(Beginning of EXCERPTED DATA)

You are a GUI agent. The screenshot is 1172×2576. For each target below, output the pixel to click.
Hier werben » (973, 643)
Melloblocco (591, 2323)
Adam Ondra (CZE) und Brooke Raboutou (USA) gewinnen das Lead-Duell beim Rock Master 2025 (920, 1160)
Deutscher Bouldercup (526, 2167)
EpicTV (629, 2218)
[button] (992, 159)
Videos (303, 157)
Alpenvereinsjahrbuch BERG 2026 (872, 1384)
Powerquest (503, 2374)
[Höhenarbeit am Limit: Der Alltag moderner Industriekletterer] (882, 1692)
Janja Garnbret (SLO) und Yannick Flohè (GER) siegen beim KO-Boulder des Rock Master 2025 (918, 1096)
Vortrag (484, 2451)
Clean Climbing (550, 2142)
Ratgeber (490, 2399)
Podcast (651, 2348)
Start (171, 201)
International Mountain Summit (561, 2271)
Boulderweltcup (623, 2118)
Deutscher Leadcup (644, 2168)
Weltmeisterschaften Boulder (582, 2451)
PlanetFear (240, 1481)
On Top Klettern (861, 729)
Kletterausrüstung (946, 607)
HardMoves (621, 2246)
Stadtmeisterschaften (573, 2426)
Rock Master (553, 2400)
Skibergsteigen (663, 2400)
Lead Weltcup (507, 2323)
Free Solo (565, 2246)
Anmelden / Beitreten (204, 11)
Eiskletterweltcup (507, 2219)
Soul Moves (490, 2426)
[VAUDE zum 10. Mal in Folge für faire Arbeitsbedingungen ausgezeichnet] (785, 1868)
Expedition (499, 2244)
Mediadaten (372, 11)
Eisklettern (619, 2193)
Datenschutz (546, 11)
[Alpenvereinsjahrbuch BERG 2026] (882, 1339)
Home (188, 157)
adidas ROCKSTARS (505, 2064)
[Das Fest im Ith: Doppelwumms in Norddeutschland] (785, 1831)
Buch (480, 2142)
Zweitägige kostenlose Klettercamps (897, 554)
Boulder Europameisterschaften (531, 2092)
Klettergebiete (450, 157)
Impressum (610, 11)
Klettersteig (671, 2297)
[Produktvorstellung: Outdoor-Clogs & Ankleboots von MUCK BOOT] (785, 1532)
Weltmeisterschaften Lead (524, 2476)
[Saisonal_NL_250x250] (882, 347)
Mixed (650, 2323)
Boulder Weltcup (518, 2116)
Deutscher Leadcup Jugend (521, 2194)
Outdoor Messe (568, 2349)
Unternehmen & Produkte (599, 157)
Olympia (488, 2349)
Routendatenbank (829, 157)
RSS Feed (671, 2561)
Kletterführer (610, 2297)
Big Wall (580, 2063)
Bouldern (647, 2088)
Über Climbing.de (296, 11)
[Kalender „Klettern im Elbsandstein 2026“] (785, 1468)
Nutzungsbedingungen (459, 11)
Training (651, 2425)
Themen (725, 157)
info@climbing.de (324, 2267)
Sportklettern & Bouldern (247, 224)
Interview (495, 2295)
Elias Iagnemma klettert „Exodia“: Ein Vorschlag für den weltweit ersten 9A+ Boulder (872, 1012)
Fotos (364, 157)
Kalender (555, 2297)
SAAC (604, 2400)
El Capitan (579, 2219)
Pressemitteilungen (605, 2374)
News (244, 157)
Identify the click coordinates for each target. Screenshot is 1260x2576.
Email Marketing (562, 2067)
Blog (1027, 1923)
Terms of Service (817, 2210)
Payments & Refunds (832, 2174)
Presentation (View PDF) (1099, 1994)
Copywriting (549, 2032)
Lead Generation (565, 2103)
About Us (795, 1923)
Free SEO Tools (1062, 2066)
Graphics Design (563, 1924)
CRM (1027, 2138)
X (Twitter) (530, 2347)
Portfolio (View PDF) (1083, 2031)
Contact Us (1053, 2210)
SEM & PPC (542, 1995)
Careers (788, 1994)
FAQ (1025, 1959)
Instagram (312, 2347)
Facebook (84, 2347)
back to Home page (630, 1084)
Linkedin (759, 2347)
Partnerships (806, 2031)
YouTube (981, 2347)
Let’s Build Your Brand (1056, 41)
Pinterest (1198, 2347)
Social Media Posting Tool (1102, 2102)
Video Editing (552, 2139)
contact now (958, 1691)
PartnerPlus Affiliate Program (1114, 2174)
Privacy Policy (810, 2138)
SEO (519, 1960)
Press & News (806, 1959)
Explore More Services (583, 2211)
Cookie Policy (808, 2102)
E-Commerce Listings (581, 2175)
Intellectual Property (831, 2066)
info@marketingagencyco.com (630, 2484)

(End of EXCERPTED DATA)

WHAT IS EXPECTED:
What you give back should be exactly the lines of the data above from the line with "Über Climbing.de (296, 11)" through the line with "News (244, 157)", both of those included, and nothing more.

EXERCISE RESPONSE:
Über Climbing.de (296, 11)
[Kalender „Klettern im Elbsandstein 2026“] (785, 1468)
Nutzungsbedingungen (459, 11)
Training (651, 2425)
Themen (725, 157)
info@climbing.de (324, 2267)
Sportklettern & Bouldern (247, 224)
Interview (495, 2295)
Elias Iagnemma klettert „Exodia“: Ein Vorschlag für den weltweit ersten 9A+ Boulder (872, 1012)
Fotos (364, 157)
Kalender (555, 2297)
SAAC (604, 2400)
El Capitan (579, 2219)
Pressemitteilungen (605, 2374)
News (244, 157)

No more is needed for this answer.